Ainsi, les Tunisiens jugent-ils que, jusqu’à maintenant, les réactions n’ont pas été à la mesure des dangers qui guettent notre société. Quand on sait que la population tunisienne est composée en majorité de jeunes, on mesure à juste titre les périls immédiats qui sont à nos portes.

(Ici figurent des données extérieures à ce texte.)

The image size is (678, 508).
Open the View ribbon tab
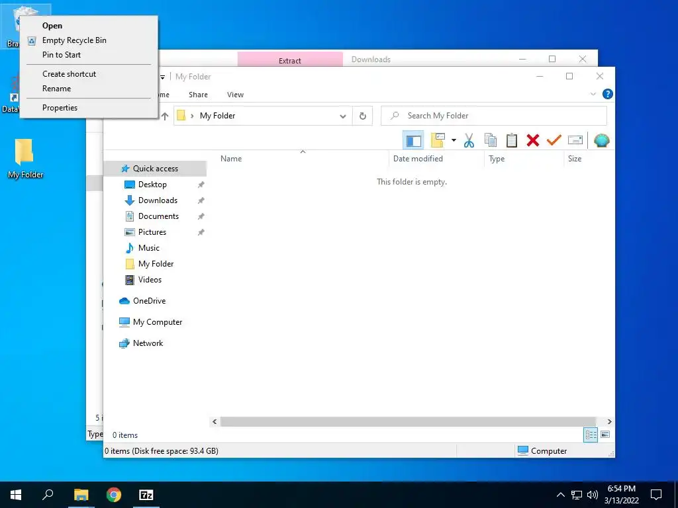pyautogui.click(x=235, y=95)
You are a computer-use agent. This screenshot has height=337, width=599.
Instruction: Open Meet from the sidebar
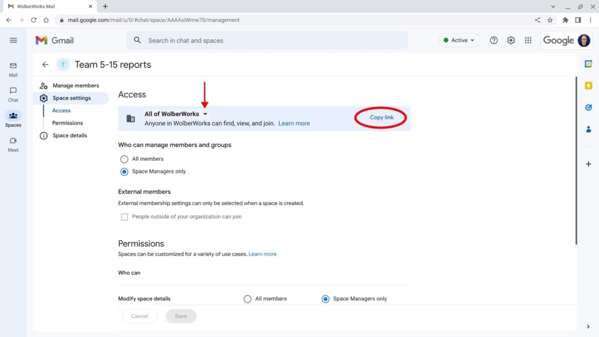click(x=13, y=142)
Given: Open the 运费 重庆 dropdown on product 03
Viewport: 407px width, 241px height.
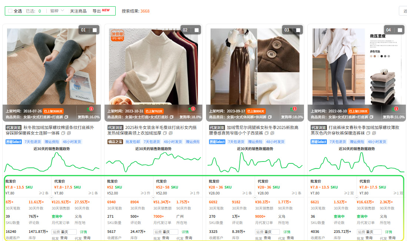Looking at the screenshot, I should pyautogui.click(x=267, y=231).
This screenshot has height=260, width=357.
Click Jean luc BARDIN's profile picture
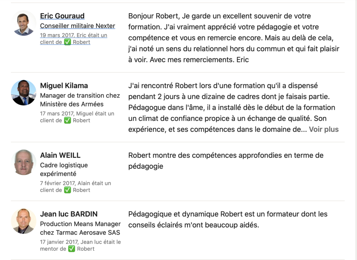click(24, 221)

Un point sur la situation qui prévaut actuellement nous permet de constater que les jeunes entre 18 et 20 sont le pur produit des évènements de 2011. Ceux qui se situent dans cette tranche d’âge avaient, alors, 6 et 8 ans. Ils ont été, donc, formés dans l’école publique soumise aux multiples soubresauts de cette sombre décennie. Celle de la Troïka et ses acolytes qui étaient au pouvoir. D’ailleurs, cette même école souffre encore des séquelles de cette période où le système éducatif rejetait hors de ses rangs plus de 120.000 élèves par an. Ces derniers livrés à eux-mêmes sont devenus la proie des réseaux de narcotrafiquants ou des consommateurs de drogue. C’est ce système éducatif déstructuré qui nous a donné cette jeunesse désorientée et sans repères identitaires.
Droits et libertés, dites-vous !
S’il y a une fausse vérité à souligner, c’est, à notre sens, celle qui consiste à enseigner ce qu’on a appelé “droits et libertés” ou, encore, les “droits de l’enfant”. Des prétextes fallacieux qui ont conduit l’écrasante majorité de nos enfants à faire le dangereux amalgame entre liberté et anarchie, droits et devoirs. Le système a tout fait pour faire croire que l’enfant dispose d’une large gamme de droits tout en sous-entendant qu’il n’avait, en contrepartie, aucune obligation. Cela a abouti à un trop de liberté frisant l’overdose.
S’y sont ajoutés les médias, notamment du secteur privé, dont le rôle, ô combien néfaste dans l’amplification du phénomène de la violence, a été déterminant. Les talk-shows et autres programmes engageant des chroniqueurs à la noix ont faussé le paysage médiatique. C’est ainsi que des émissions télévisées se transforment en combats de coqs avec échange d’invectives et de propos vulgaires et indécents.
Reprise en main possible ?
Ce qui fait que cette génération n’a, devant elle, que les mauvais exemples. D’ailleurs, selon les statistiques, la tranche d’âge 15-24 ans constitue environ 14% de toute la population. Soit plus de 700.000 individus. C’est, malheureusement là que l’on compte la masse de jeunes à problèmes. Ceux qui ont l’âge entre 16 et 20 aujourd’hui sont le pur produit de la période 2011 et de la décennie qui s’ensuivit.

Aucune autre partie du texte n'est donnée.